*** PROVIDED DATA ***

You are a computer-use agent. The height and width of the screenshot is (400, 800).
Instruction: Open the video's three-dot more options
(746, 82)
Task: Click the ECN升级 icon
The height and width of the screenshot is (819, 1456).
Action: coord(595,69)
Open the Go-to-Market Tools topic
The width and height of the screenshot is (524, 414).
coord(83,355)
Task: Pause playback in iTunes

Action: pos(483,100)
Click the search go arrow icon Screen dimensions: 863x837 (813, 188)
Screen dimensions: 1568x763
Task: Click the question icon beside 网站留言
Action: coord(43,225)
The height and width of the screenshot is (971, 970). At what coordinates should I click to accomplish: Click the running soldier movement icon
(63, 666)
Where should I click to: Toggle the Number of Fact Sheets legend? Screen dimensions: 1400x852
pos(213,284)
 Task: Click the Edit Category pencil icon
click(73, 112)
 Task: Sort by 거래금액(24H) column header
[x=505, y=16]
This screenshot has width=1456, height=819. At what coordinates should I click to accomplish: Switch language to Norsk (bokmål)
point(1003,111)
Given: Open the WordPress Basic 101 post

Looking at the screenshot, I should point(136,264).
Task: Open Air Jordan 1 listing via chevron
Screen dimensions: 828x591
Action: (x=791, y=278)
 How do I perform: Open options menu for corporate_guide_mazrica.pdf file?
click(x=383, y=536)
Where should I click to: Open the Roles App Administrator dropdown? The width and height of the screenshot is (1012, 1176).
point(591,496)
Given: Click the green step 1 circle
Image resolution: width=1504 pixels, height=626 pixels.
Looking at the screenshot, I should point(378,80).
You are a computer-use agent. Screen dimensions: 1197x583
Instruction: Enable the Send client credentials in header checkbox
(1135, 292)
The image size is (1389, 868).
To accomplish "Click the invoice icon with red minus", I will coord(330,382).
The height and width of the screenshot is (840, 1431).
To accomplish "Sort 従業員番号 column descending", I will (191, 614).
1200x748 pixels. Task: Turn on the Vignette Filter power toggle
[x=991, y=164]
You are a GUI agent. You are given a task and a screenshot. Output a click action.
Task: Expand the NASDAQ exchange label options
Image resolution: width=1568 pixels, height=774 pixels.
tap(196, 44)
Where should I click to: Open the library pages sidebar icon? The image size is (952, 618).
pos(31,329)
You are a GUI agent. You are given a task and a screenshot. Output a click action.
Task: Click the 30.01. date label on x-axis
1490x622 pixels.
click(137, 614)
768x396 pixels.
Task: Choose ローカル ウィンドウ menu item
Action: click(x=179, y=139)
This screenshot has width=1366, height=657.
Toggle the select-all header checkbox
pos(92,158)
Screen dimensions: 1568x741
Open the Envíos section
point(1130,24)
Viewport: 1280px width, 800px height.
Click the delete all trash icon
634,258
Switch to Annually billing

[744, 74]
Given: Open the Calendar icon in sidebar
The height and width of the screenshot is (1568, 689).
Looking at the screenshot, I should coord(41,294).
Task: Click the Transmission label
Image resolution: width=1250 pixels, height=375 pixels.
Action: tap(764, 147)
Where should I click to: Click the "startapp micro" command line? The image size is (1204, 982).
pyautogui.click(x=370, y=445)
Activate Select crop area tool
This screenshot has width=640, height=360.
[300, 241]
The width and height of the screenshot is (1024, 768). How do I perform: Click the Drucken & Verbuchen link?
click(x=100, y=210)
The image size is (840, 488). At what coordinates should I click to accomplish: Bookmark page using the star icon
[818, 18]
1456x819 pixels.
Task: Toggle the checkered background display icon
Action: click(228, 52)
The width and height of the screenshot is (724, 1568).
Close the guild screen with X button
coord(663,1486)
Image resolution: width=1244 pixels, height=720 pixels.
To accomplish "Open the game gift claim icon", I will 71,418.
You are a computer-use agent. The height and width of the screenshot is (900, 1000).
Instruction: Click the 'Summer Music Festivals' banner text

***

Reproduce the material from its first line through the line containing "click(x=383, y=536)", including both of those lines, character for character.

**OUTPUT**:
You are a computer-use agent. The height and width of the screenshot is (400, 800).
Instruction: Open the video's three-dot more options
(746, 82)
Task: Click the ECN升级 icon
The height and width of the screenshot is (819, 1456).
Action: coord(595,69)
Open the Go-to-Market Tools topic
The width and height of the screenshot is (524, 414).
coord(83,355)
Task: Pause playback in iTunes

Action: pos(483,100)
Click the search go arrow icon Screen dimensions: 863x837 (813, 188)
Screen dimensions: 1568x763
Task: Click the question icon beside 网站留言
Action: coord(43,225)
The height and width of the screenshot is (971, 970). At what coordinates should I click to accomplish: Click the running soldier movement icon
(63, 666)
Where should I click to: Toggle the Number of Fact Sheets legend? Screen dimensions: 1400x852
pos(213,284)
 Task: Click the Edit Category pencil icon
click(73, 112)
 Task: Sort by 거래금액(24H) column header
[x=505, y=16]
This screenshot has width=1456, height=819. At what coordinates should I click to accomplish: Switch language to Norsk (bokmål)
point(1003,111)
Given: Open the WordPress Basic 101 post

Looking at the screenshot, I should point(136,264).
Task: Open Air Jordan 1 listing via chevron
Screen dimensions: 828x591
Action: (x=791, y=278)
 How do I perform: Open options menu for corporate_guide_mazrica.pdf file?
click(x=383, y=536)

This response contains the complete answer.